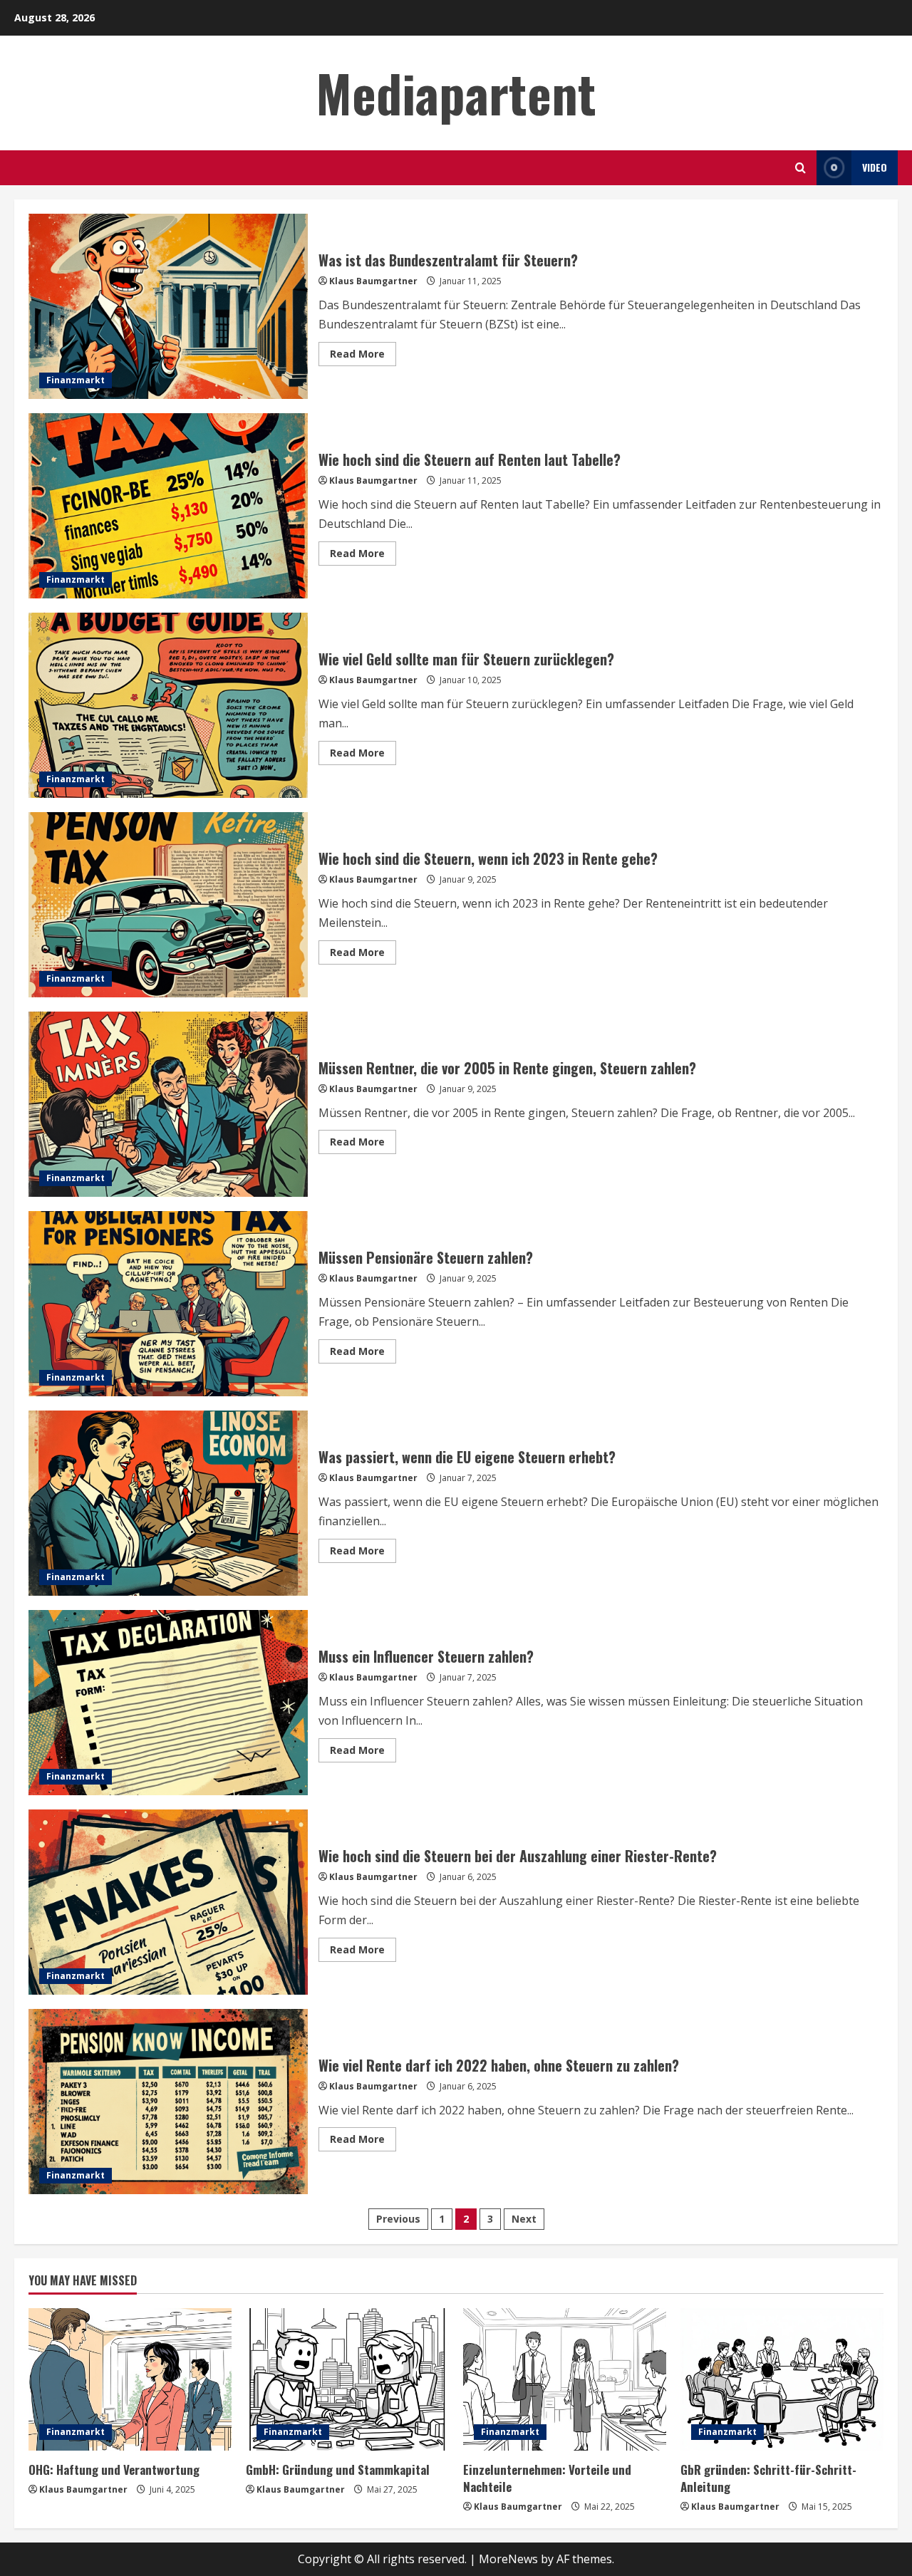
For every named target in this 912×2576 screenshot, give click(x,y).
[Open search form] (800, 168)
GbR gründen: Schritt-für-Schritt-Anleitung (768, 2478)
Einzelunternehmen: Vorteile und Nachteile (547, 2478)
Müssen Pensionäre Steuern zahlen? (168, 1303)
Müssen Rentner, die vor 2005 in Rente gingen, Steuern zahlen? (168, 1104)
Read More (363, 356)
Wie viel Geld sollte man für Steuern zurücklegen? (168, 705)
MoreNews (508, 2559)
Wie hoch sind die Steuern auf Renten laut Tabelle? (168, 505)
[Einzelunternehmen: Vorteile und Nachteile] (564, 2379)
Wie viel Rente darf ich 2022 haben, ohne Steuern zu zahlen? (168, 2101)
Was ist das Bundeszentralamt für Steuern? (168, 306)
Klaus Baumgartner (373, 281)
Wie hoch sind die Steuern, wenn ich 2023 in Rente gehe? (168, 904)
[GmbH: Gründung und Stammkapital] (347, 2379)
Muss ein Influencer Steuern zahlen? (168, 1702)
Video (874, 167)
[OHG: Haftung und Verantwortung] (130, 2379)
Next (524, 2219)
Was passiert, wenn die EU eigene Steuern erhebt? (168, 1503)
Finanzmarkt (75, 380)
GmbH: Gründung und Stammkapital (338, 2469)
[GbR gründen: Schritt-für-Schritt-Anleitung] (782, 2379)
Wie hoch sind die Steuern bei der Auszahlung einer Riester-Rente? (168, 1902)
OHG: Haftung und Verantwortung (114, 2469)
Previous (398, 2219)
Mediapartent (456, 92)
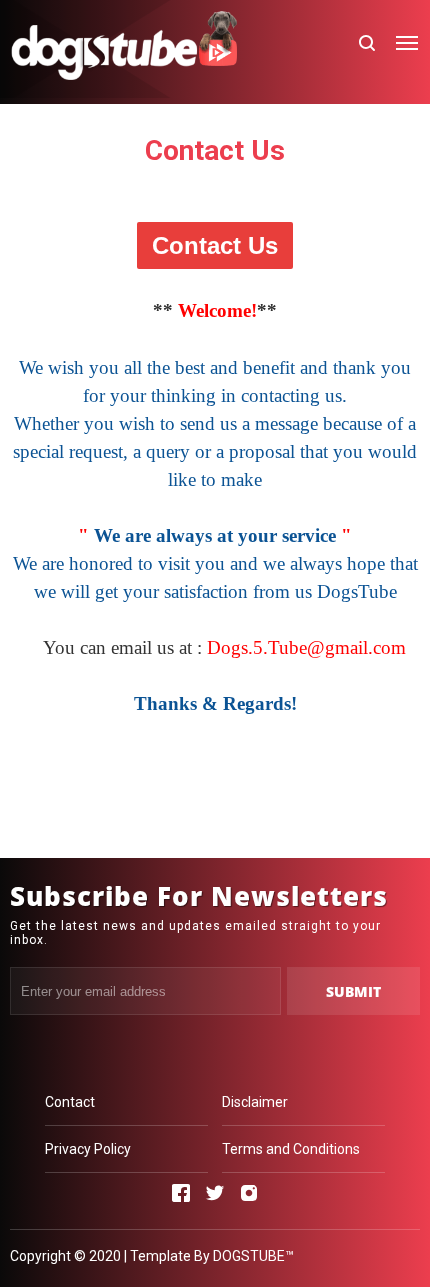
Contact (70, 1102)
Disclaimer (255, 1102)
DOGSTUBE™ (253, 1256)
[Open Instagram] (249, 1193)
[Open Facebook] (181, 1193)
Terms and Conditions (291, 1149)
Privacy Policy (88, 1149)
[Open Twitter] (215, 1193)
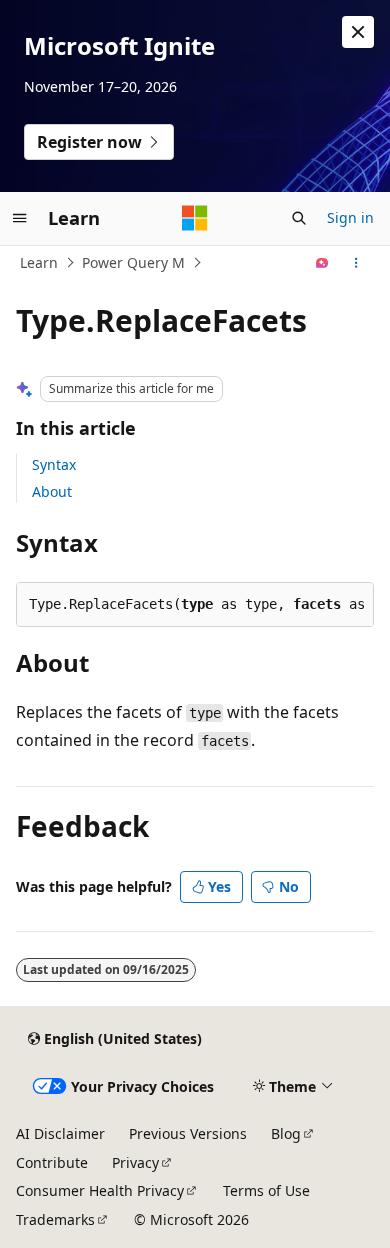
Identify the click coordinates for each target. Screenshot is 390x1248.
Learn (39, 262)
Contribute (52, 1162)
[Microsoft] (195, 218)
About (52, 491)
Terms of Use (266, 1190)
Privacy (135, 1162)
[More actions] (356, 263)
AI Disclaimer (60, 1133)
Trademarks (55, 1219)
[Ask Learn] (322, 263)
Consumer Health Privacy (100, 1190)
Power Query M (133, 262)
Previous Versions (188, 1133)
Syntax (54, 464)
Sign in (350, 217)
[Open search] (299, 218)
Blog (286, 1133)
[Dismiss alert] (358, 32)
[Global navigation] (20, 218)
_ _ _ _ _ _ _
* Problem *
If a line in the data above contains "wenn", return that line.

* Written answer *
Wie hoch sind die Steuern, wenn ich 2023 in Rente gehe? (168, 904)
Was passiert, wenn die EU eigene Steuern erhebt? (168, 1503)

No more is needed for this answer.